ISSN 1305-3825 | E-ISSN 1305-3612
Interventional Radiology - Original Article
Ten-year experience of retrievable inferior vena cava filters in a tertiary referral center
1 Department of Radiology, Northern General Hospital, Sheffield, UK  
2 Sheffield Vascular Institute, Northern General Hospital, Sheffield, UK  
Diagn Interv Radiol 2017; 23: 144-149
DOI: 10.5152/dir.2016.16022
Abstract

PURPOSE: A significant proportion of patients undergoing surgery have an increased incidence of acute pulmonary embolus (PE). We analyzed all patients who had a retrievable inferior vena cava (IVC) filter placed preoperatively for PE prophylaxis and investigated the long-term outcomes of the patients who did not have their filter removed.

 

METHODS: Patients who underwent retrievable IVC filter insertion and attempted removal were identified from the radiology information systems database in a large tertiary referral university teaching hospital. Results of all clinical investigations (including computed tomography, magnetic resonance imaging, ultrasonography, and plain radiography) while the IVC filters were in situ were reviewed.

 

RESULTS: In total, 393 retrievable IVC filters were inserted, 254 with the indication of preoperative thromboembolic prophylaxis.

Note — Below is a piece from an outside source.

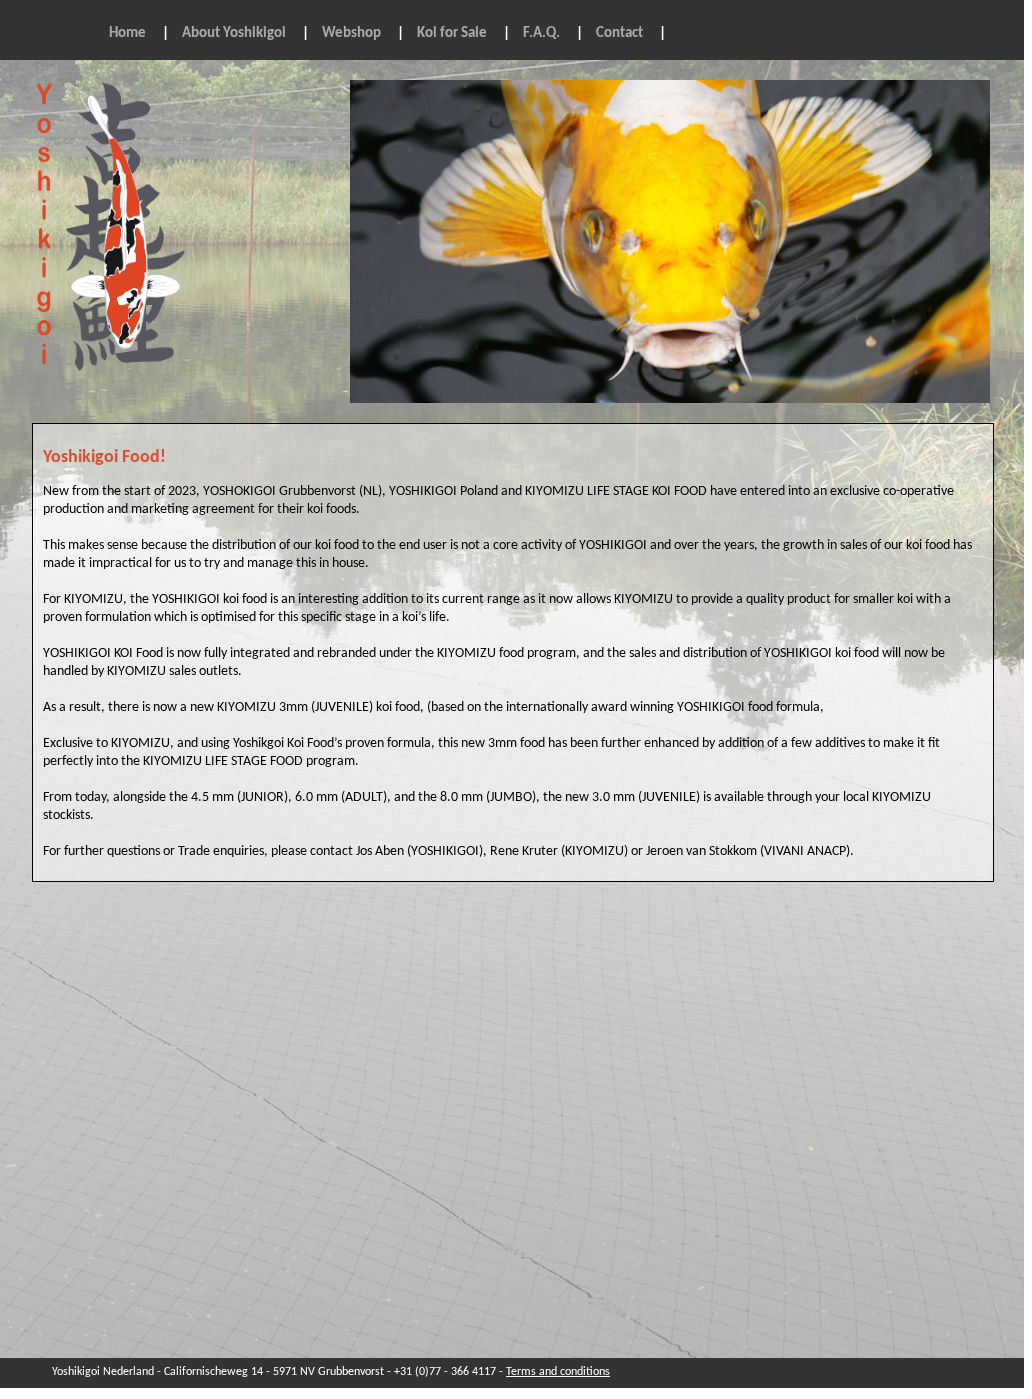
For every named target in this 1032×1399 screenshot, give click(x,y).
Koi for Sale (452, 33)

Recurrent PE was reported in five patients (1.9%) despite the IVC filter. Of the 254 retrievable filters inserted prior to surgery, an attempt at retrieval was made in 168 filters (66.1%). Successful retrieval at the first attempt occurred in 143 cases (85.1%), while 25 cases failed or were aborted (14.9%). No attempt at retrieval was made in 86 (33.9%) patients and a significant proportion of these patients had undergone cancer surgery (P < 0.0107). In those patients where there was no attempt at retrieval, there was an association between cancer surgery and a shorter absolute survival time (P < 0.0001).

 

CONCLUSION: The majority of attempted filter retrievals were successful, and a proportion of nonretrieved IVC filters are accounted for in patients who underwent cancer surgery and ultimately died with the filter in situ. A departmental protocol is recommended to ensure the filter is removed where appropriate and possible.